As nossas advertências não são fruto do acaso, escreveu a The National Law Review (cfr. NLR, Vol. X, N.º 293, de 19.10.2020) que existe um “quiet game of trade secret theft” na economia de teletrabalho. Os riscos do trabalho remoto são imensos, os empregadores enfrentam, entre outros:
- O problema da exposição dos segredos negociais diante dos membros familiares, colegas de casa, amigos ou outros agentes terceiros à organização – podemos alertar, desde já, para as ditas conversas informais que são suscetíveis de serem gravadas ou absorvidas pela “Alexa”, pela “Google Assistant” ou, ainda, pela “Siri” (sem o conhecimento dos trabalhadores);
- O aumento exponencial dos ataques virtuais diante dos trabalhadores e respetivos familiares, para acederem a ativos (muito valiosos) da empresa (nomeadamente, através de mail phishing ou de outros ataques centrados em deepfake);
- E, por fim, os riscos, associados à atividade extremamente competitiva, de key personnel pooling, de desvio de trabalhadores, de concorrência desleal (do próprio trabalhador ou deste em colaboração com outras empresas concorrentes diante do empregador).
Com maiores dificuldades perspetivamos a recente Diretiva Whistleblowing, sobre a proteção dos (trabalhadores) denunciantes [Diretiva (UE) 2019/1937 do Parlamento Europeu e de 23 de outubro de 2019, relativa à proteção das pessoas que denunciam violações do direito da União]. Diretiva esta cuja transposição para o regime português está, ainda, por suceder.
O que podemos concluir?

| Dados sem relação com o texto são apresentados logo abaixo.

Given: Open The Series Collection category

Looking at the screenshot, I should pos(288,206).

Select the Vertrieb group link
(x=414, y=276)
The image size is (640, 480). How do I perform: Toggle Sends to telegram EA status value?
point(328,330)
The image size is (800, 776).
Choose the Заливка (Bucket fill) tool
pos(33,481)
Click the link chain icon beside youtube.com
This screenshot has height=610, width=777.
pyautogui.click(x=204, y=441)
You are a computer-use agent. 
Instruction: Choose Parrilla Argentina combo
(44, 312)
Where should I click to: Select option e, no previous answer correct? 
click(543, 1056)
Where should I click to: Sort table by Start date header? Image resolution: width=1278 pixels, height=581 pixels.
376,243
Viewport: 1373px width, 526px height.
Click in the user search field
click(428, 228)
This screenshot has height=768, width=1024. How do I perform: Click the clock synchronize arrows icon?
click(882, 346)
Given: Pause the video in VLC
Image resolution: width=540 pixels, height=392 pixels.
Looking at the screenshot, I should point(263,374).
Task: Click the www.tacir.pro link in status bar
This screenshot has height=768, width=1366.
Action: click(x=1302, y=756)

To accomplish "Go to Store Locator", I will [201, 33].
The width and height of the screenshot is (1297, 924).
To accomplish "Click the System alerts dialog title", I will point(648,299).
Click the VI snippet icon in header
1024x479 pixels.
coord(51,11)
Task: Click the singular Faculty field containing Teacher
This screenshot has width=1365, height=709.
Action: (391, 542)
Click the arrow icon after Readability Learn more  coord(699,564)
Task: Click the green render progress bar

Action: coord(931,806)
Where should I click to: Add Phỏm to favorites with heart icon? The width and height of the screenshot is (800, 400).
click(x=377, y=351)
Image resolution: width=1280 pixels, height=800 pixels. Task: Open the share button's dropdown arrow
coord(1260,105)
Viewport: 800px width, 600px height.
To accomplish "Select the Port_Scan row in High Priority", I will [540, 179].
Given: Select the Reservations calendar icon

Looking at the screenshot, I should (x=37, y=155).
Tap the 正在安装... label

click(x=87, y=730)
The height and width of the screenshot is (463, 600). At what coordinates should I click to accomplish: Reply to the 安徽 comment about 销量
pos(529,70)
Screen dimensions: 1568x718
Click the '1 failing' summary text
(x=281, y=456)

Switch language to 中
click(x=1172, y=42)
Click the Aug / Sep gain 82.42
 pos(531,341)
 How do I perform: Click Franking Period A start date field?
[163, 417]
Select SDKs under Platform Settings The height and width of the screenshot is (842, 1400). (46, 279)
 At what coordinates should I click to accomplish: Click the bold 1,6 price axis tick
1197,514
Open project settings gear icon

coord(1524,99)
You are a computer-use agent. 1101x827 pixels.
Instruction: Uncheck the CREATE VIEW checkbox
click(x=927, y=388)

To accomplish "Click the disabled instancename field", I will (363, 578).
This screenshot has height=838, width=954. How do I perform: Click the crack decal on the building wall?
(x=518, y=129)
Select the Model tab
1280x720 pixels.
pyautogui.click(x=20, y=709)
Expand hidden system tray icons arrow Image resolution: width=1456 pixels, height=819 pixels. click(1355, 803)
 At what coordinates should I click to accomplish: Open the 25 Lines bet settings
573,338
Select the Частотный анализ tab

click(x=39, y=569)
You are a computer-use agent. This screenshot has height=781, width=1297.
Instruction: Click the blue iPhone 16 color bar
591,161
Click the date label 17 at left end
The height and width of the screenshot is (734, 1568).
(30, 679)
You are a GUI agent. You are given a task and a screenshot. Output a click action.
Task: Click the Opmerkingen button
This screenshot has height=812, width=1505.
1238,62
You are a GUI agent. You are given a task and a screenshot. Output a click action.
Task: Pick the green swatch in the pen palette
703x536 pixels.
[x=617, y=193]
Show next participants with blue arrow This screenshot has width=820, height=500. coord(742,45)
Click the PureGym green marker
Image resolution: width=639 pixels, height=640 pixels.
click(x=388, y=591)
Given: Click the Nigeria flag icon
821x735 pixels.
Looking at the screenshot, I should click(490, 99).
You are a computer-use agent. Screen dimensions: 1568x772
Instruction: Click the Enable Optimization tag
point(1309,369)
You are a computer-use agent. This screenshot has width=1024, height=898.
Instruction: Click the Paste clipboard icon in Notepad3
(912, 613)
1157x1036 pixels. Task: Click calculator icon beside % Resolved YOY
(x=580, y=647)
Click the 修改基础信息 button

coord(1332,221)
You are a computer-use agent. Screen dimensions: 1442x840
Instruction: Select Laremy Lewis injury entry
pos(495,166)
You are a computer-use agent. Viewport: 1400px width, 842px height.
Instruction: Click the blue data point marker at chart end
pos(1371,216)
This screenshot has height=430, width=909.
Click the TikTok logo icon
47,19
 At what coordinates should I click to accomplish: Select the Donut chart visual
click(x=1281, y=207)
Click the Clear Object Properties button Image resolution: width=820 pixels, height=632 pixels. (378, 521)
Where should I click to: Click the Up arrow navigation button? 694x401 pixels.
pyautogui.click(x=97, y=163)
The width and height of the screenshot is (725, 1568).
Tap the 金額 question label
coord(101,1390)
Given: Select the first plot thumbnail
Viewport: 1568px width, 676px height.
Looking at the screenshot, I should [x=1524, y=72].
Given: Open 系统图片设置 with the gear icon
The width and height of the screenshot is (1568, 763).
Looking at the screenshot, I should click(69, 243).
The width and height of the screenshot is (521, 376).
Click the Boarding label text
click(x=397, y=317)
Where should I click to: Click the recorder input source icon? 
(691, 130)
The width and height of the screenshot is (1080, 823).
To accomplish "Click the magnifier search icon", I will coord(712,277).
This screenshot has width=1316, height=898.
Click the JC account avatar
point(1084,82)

Figura-se difícil apresentar uma resposta completa com a breve exposição por nós desenvolvida. Em primeira linha, o devido acompanhamento da política empresarial que deve integrar uma forte componente jurídica; em segundo, uma adequada e equilibrada articulação dos ramos de Direito a atender, nomeadamente do trabalho, da propriedade intelectual ou industrial e da proteção de dados.
Os desafios de hoje não podem, de modo algum, ser abstratamente resumidos nos pontos aqui abordados. Por essa razão, um estudo atempado e coordenado com a natureza da atividade profissional e do próprio segredo permitirá a melhor resposta possível. Relembre-se que os danos resultantes do vírus digital poderão ser tão grandes quanto os que resultam do SARS-CoV-2.